• [Brief A]:
In the passage on free speech at Columbia University, what does the author say the real agenda is?
• [Brief B]:
Write the next paragraph of the passage on free speech at Columbia University, picking up after its final sentence.

──────── Document passage ────────

At Columbia University, on the other hand, a group of professors -- who are generally in sync with their extremist colleagues at Harvard -- are complaining that Columbia's President, Lee C. Bollinger, has too much freedom of speech when it comes to the Middle East. A campaign is underway to rebuke Bollinger for expressing his personal views about the Iranian dictator, Mahmoud Ahmadinejad. Led by well-known radicals such as Eric Foner -- who complained that Bollinger's harsh description of Ahmadinejad was "completely inaccurate" -- these politically correct censors want to muzzle Bollinger. They also want to muzzle students, alumni, and other "outsiders," who have legitimate complaints about the Middle East Studies Department, which has become a wholly owned subsidiary of radical Islam.

It all seems so inconsistent unless you understand what the real agenda is, and then everything becomes completely clear and totally consistent. The agenda is Israel. If you're against Israel -- as Matory, Foner, and their ilk are -- then they want you to have complete freedom to speak against the Jewish state (as they certainly should and do). If, on the other hand, you're perceived as pro-Israel (or pro-American, for that matter), then suddenly you have no right to free speech. It is so transparently cynical that I'm amazed that any reasonable person actually falls for it.

──────── Material ────────

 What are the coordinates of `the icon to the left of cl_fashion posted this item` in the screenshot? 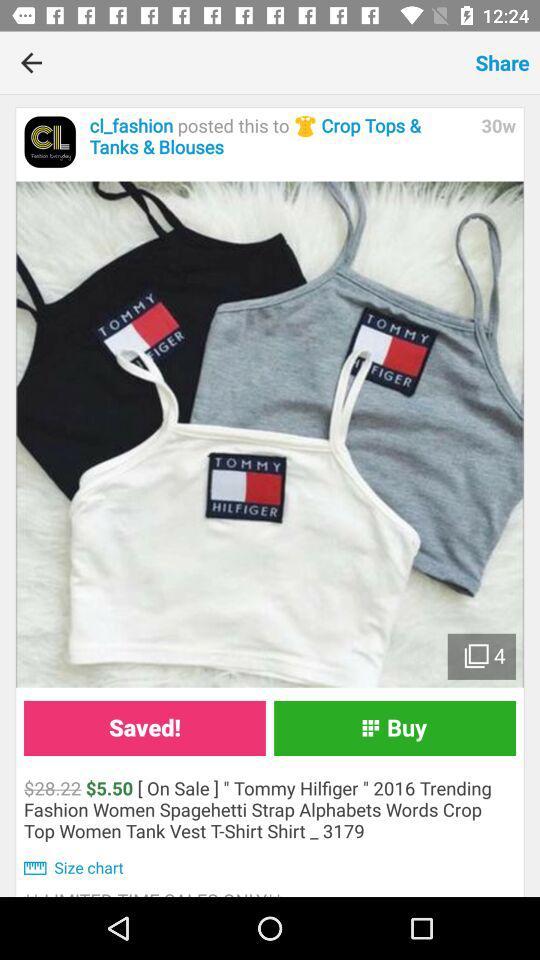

────────

• [Exercise response A]:
Israel.

• [Exercise response B]:
The hypocrisy is rather easy to spot if you've been around long enough to remember when it was leaders of the radical left, led by MIT linguist Noam Chomsky, who were trying to intrude on the tenure process for political reasons. I recall vividly when Chomsky campaigned to prevent Columbia from granting a tenured position to Henry Kissinger. Chomsky spoke at a noisy rally against Kissinger's tenure. It was that same Chomsky who complained when I wrote a letter -- in response to a request from the former chairman of the political science department -- detailing misquotations, made-up facts, and other scholarly sins by anti-Israel extremist Norman Finkelstein and urging DePaul University to deny him tenure. I also remember when it was Professor Matory who tried to prevent former University President Lawrence H. Summers from exercising his freedom of speech with regard to Israel when he was president.

What I don't remember (because it didn't happen) are any complaints by these born-again freedom of speech phonies when Summers, as a mere professor, was prevented from making a speech to the University of California Board of Regents this September. Those political-correctniks who weren't actually demanding censorship of Summers were predictably silent because it wasn't one of theirs who was being censored. Nor do I remember (because it didn't happen) the hard left at Columbia protesting when the University provost defended an anti-Israel professor who was caught by a camera throwing a rock at an Israeli guardhouse. Nor do I remember (because it didn't happen) Professor Matory complaining when Israel's former Prime Minister Ehud Barak was prevented from speaking at Concordia University by a hard-left anti-Israel crowd of violent censors. For that matter, where was Columbia's Eric Foner when the leader of the Minutemen was chased off the stage at Columbia by another group of freedom-suppressing hooligans?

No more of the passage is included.